TEXT EXTRACT:
## begin

The Second War for Armageddon: The Siege of Hades and the Feud That Outlived It

Picture an old man with his right arm just torn off at the shoulder, on his knees, bleeding out. The Ork warboss who did it, a monster called Ugulhard, is already roaring over him like the fight’s done. Then the old man stands up, takes the warboss’s head off with a chainsword, and wrenches the power claw off the twitching corpse to hold it over his head where both armies can see. That’s Commissar Sebastian Yarrick. And that’s roughly the moment the Second War for Armageddon stopped being a doomed last stand and turned into the most personal grudge in the whole setting.

He was supposed to retire that week, by the way. Old man, decades of service, papers already filed. The year 941.M41 was meant to be the quiet bit. Instead the Orks came, and Yarrick spent it commanding a besieged hive instead of clearing out his desk.

Commissar Sebastian Yarrick with his Bale Eye augmetic and the power klaw taken from Ugulhard

The planet that can’t catch a break

Armageddon is a hive world about 10,000 light years out from Terra, and its whole reason to exist is industry. Weapons, tanks, manufactured goods, the lot. Generations of that have wrecked the surface into ash desert, so everyone lives stacked up inside enormous hive cities with names like Hades, Helsreach, Acheron and Infernus. Lose the planet and you cripple Imperial supply lines across a big chunk of that region, which is why the Imperium will feed almost anything into holding it. If you want the full picture of what those hives are actually like to live in, I’ve gone into the hive cities themselves elsewhere; here they’re mostly just the board the war gets fought across.

## end

EXERCISE INPUT:

## begin

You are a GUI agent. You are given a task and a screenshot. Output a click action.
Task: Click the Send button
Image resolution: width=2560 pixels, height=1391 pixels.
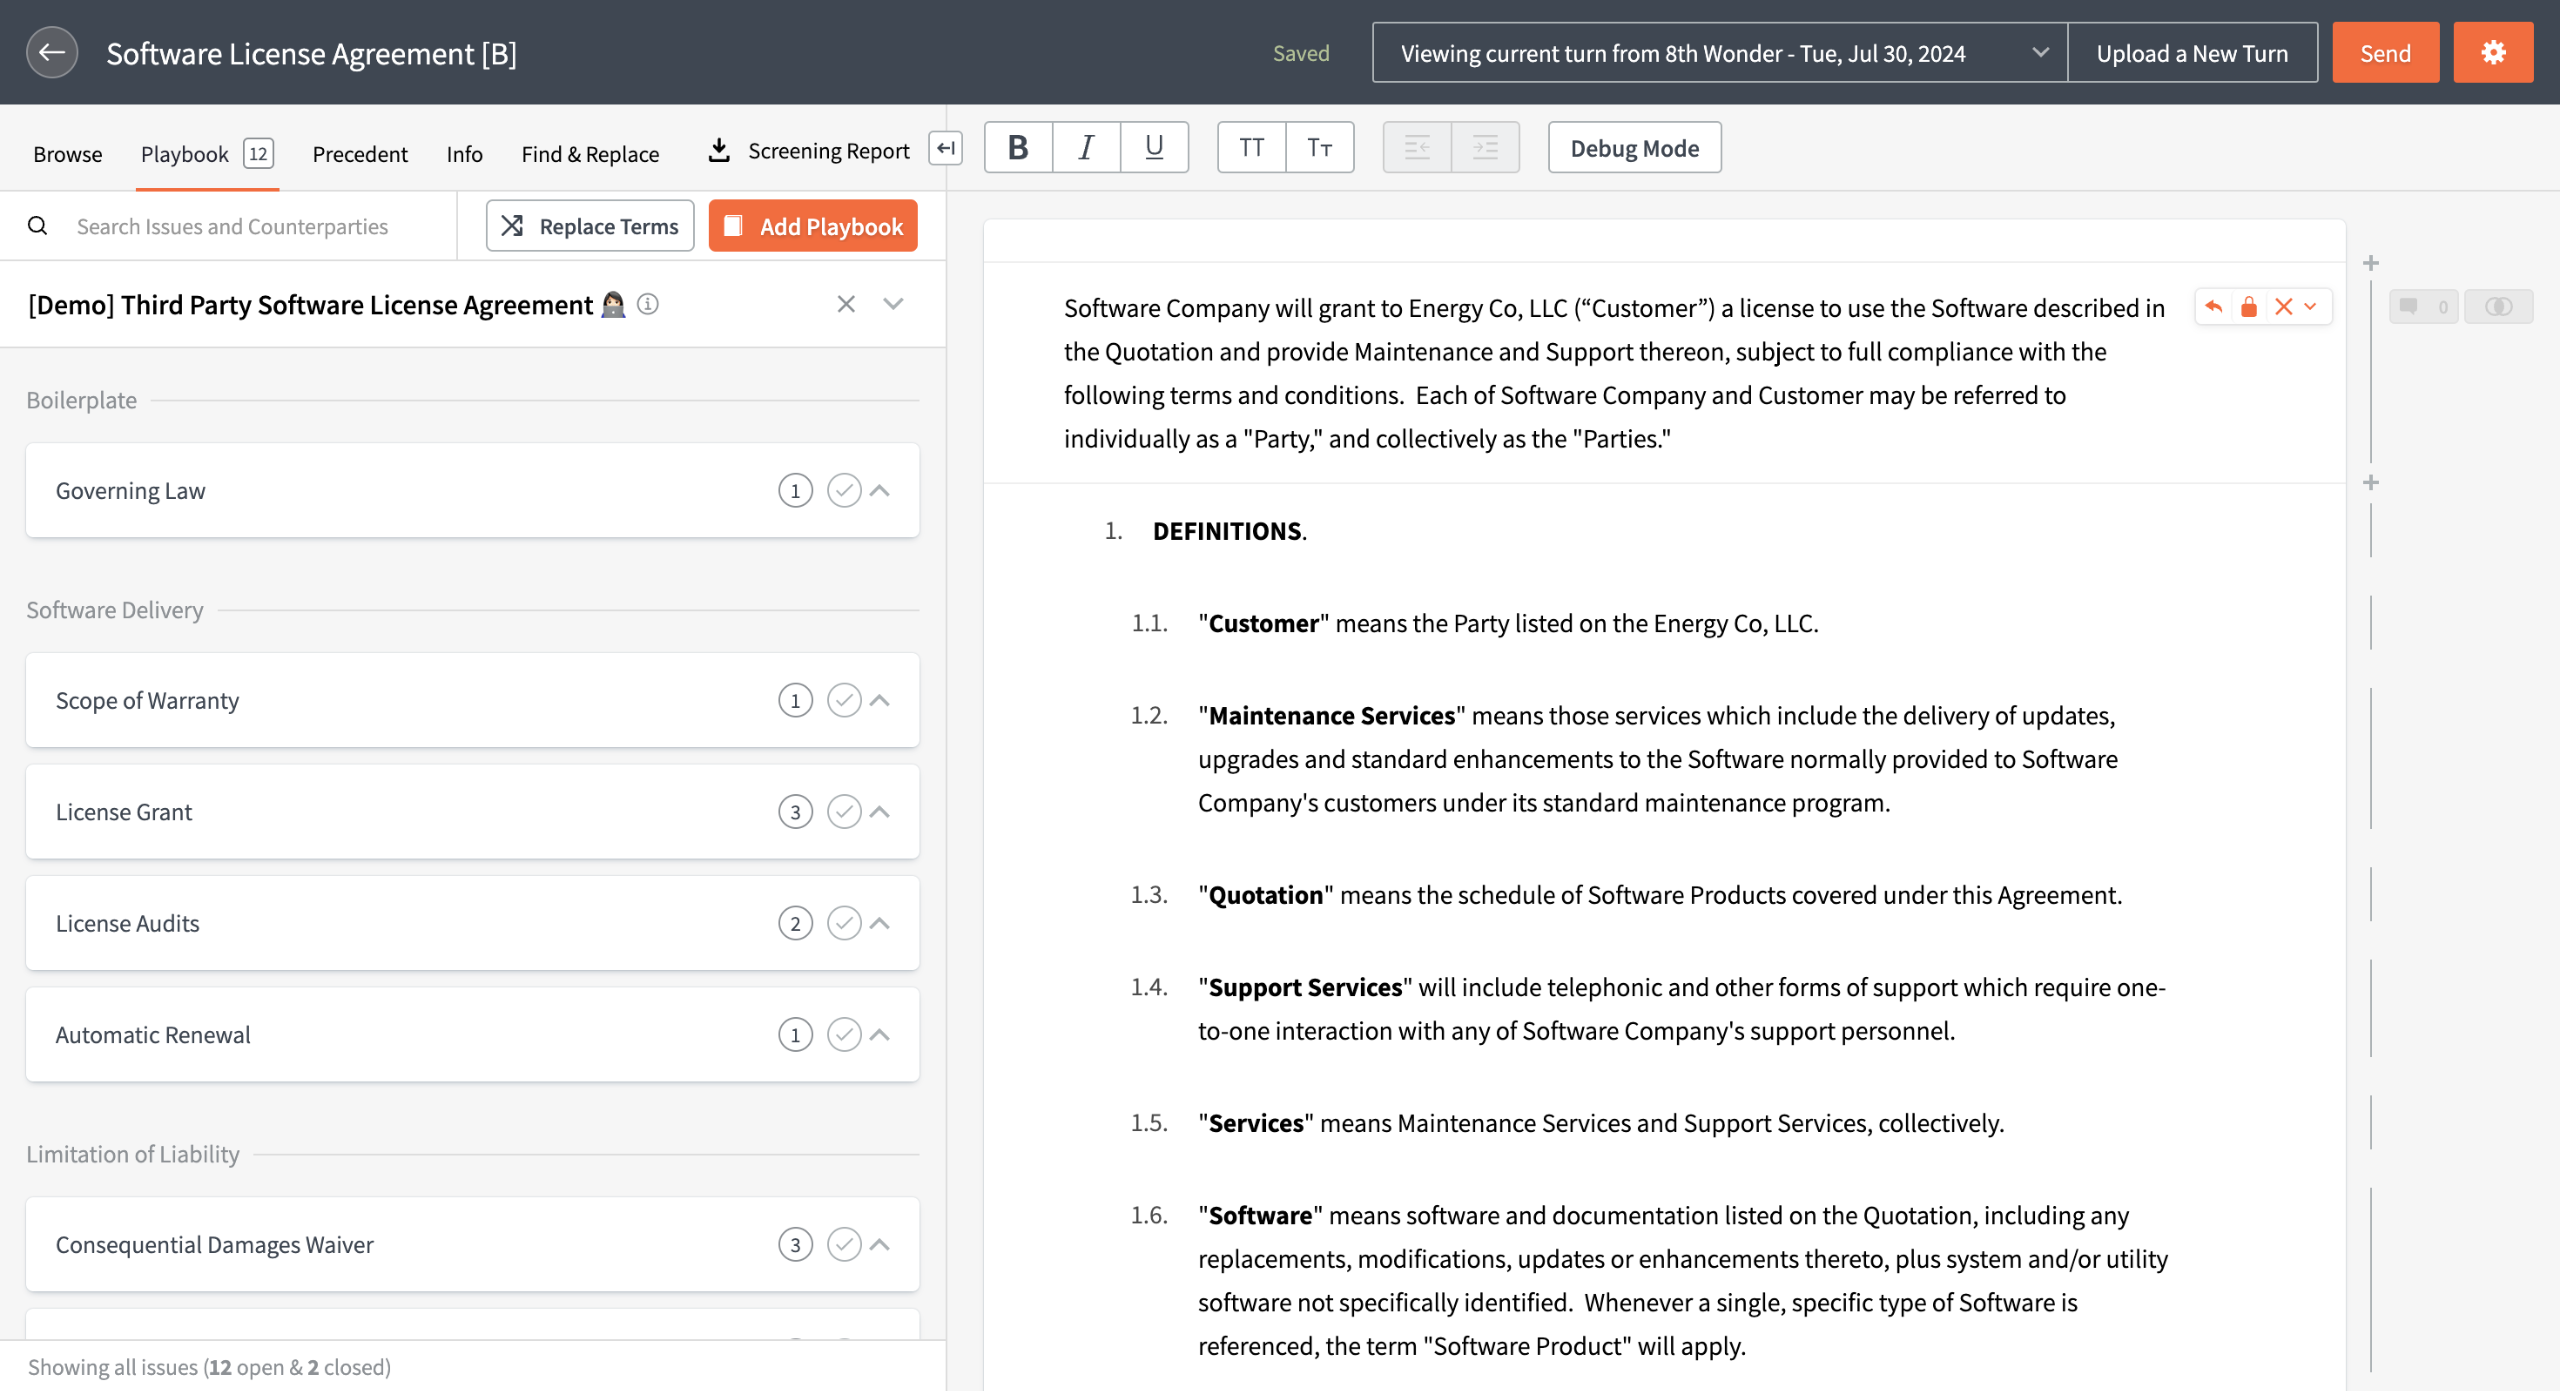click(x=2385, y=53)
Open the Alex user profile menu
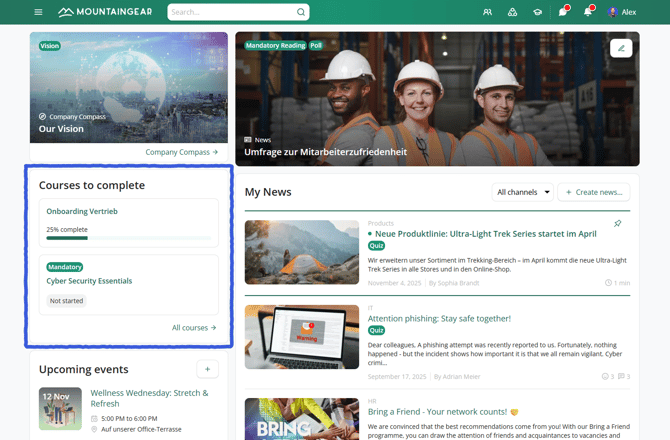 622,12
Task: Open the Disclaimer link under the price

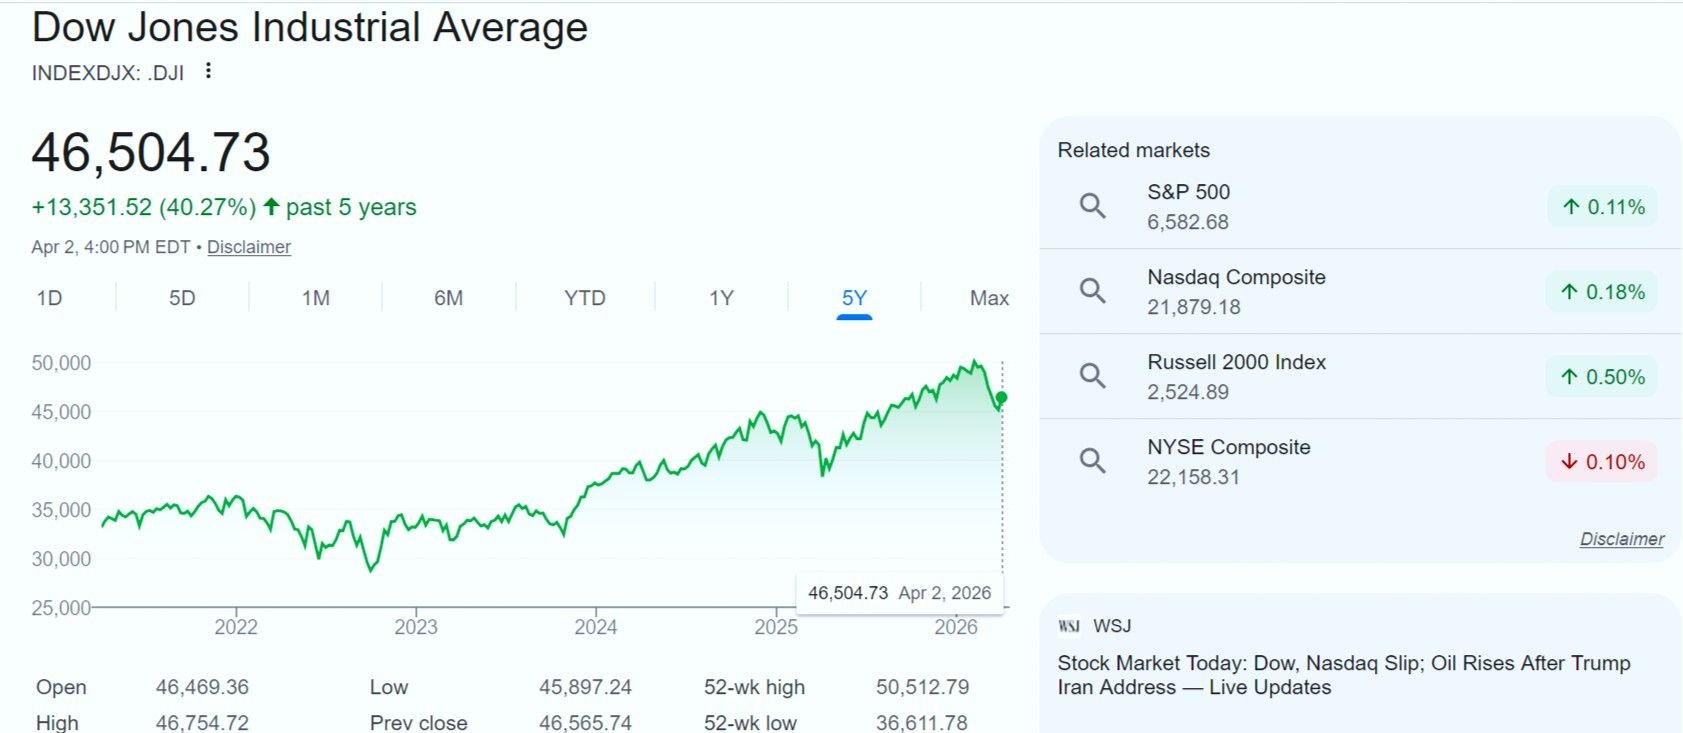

## end

TO-DO LIST:
1. Rewrite the rows of Block 1 as a numbered list, leaving out the blank lines and omitting the pictures.
2. Continue the piece on the Second War for Armageddon from the point where it stops.

RESULTS OF THE EXERCISE:
1.
1. You are a GUI agent. You are given a task and a screenshot. Output a click action.
2. Task: Click the Send button
3. Image resolution: width=2560 pixels, height=1391 pixels.
4. click(x=2385, y=53)
5. Open the Alex user profile menu
6.  622,12
7. Task: Open the Disclaimer link under the price

2.
The Second War kicked off in 941.M41. It was the middle of three planet-wide invasions the place would suffer, and it’s the one that mattered most for the people in it, because it’s the first time Yarrick and Ghazghkull ever fought each other.

A prophet with a metal plate in his head

Ghazghkull Mag Uruk Thraka is a Goff warlord who calls himself the Prophet of the WAAAGH!, which sounds like Ork nonsense right up until you read how he got the title. Years before Armageddon, a bolt round cracked his skull open and scrambled his brain. A Painboy called Mad Dok Grotsnik bolted an adamantium plate over the hole, and Ghazghkull woke up convinced Gork and Mork were sending him visions. The lore very deliberately never tells you whether those visions are real prophecy or just the brain damage talking, and I love it for that.

The important bit is that he didn’t just gather a mob. He welded five major tribes into one army of millions and pointed the whole thing at Armageddon with something genuinely rare for an Ork: a plan. He’d worked out that the planet’s geography, the jungles and oceans the defenders were counting on, could be crossed faster than anyone expected. (There’s a lot more on the man himself in the full Ghazghkull writeup, including how he keeps not dying.)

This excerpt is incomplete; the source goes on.